Following a year of uneven recovery and shifting consumer sentiment, the 2026 automotive industry outlook is defined by stability in global vehicle sales, a recalibrated electrification trajectory, and heightened competition from Chinese automakers.
Evolving regulatory landscapes and new pricing strategies are adding fresh layers of complexity, prompting industry leaders to rethink their approaches.
Global new vehicle sales rose 3.4% in 2025 to about 91.7 million units, but momentum is easing as global economic growth slows. The S&P Global Economics team’s forecast projects global GDP growth of 2.7% for 2026, down slightly from 2025.
Global light vehicle sales enter 2026 with sales expected to remain steady at around 91.8 million units. This near-flat automotive industry outlook reflects a complex mix of market drivers and risks, including ongoing tariff impacts, semiconductor chip shortages, supply chain uncertainties, high interest rates, and ongoing but uneven EV adoption rates.
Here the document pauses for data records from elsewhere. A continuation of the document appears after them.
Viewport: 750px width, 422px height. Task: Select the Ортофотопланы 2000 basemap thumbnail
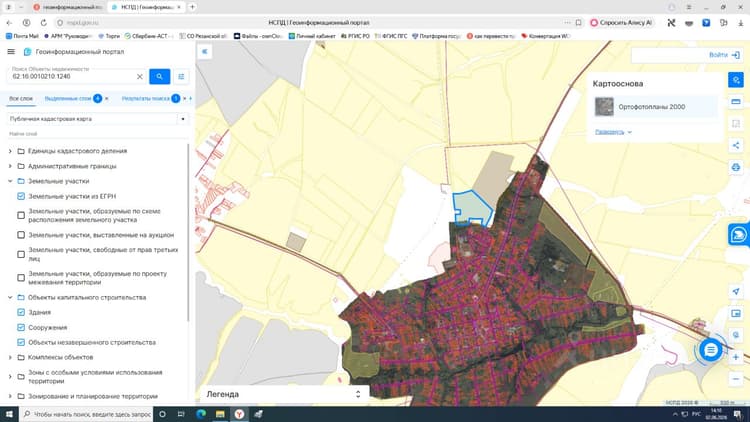(x=604, y=107)
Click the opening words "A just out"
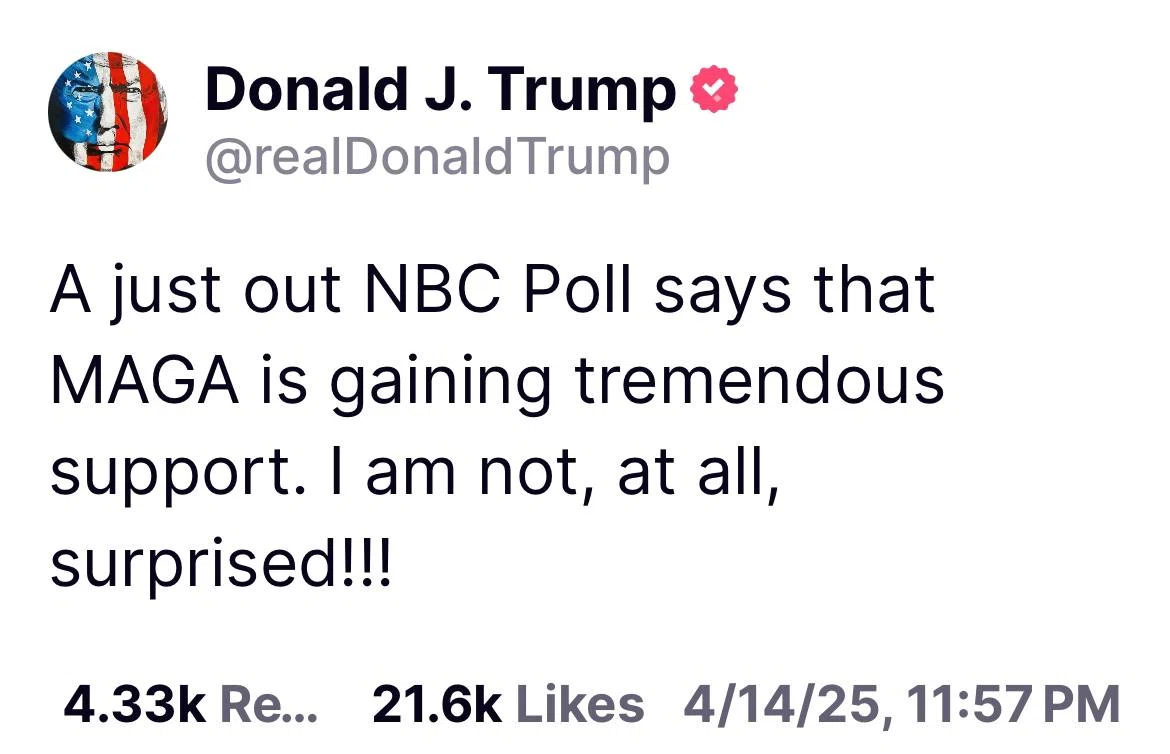Image resolution: width=1170 pixels, height=754 pixels. coord(196,292)
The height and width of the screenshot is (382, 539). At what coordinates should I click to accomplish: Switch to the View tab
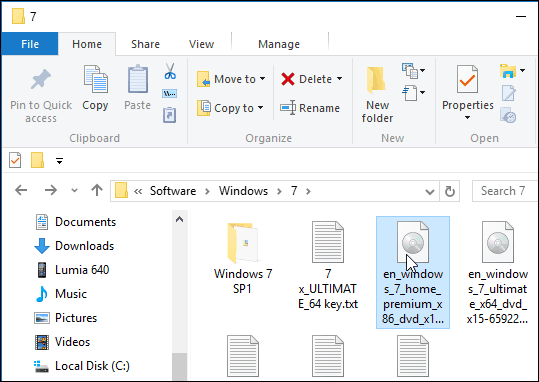click(x=201, y=44)
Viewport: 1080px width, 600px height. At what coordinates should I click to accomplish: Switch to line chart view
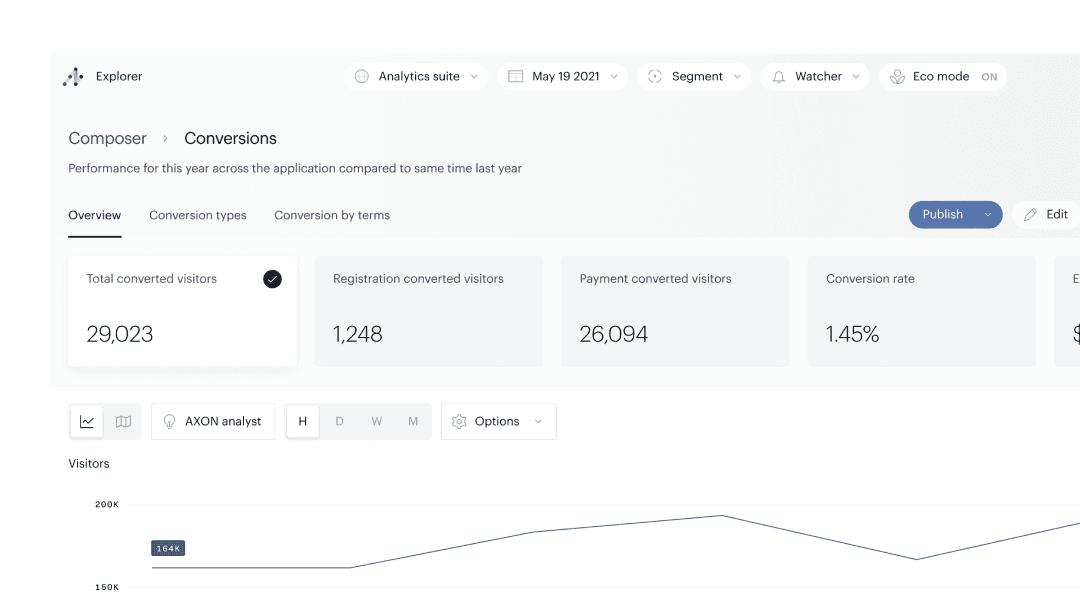87,422
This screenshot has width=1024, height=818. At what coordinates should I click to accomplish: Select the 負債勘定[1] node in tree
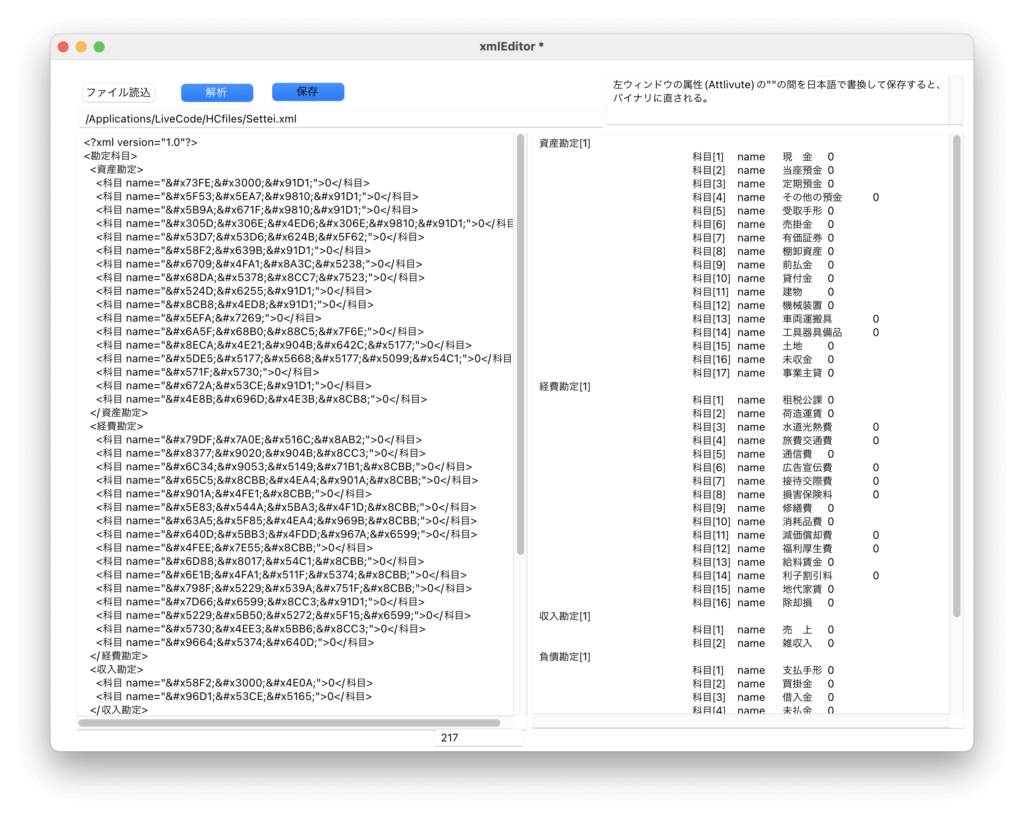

Rising cost and price pressures, especially in the latter half of 2026, could also limit upside potential.
Regional highlights:
Mainland China. Sales are forecast to decline by about 267,000 units in 2026, reflecting pull-ahead demand from 2025 incentives and slower economic growth.
North America. Sales are expected to drop by about 590,000 units to 19.3 million. In the US, accelerated purchases ahead of anticipated price hikes weigh on demand. Mexico faces a challenging year with sales down more than 8.7%—approximately 137,000 units.
Western and Central Europe. The automotive industry outlook for vehicle sales projects mild growth in 2026, with an increase of 260,000 units to 15.4 million. This increase is driven by improved real incomes, lower inflation and a resilient labor market.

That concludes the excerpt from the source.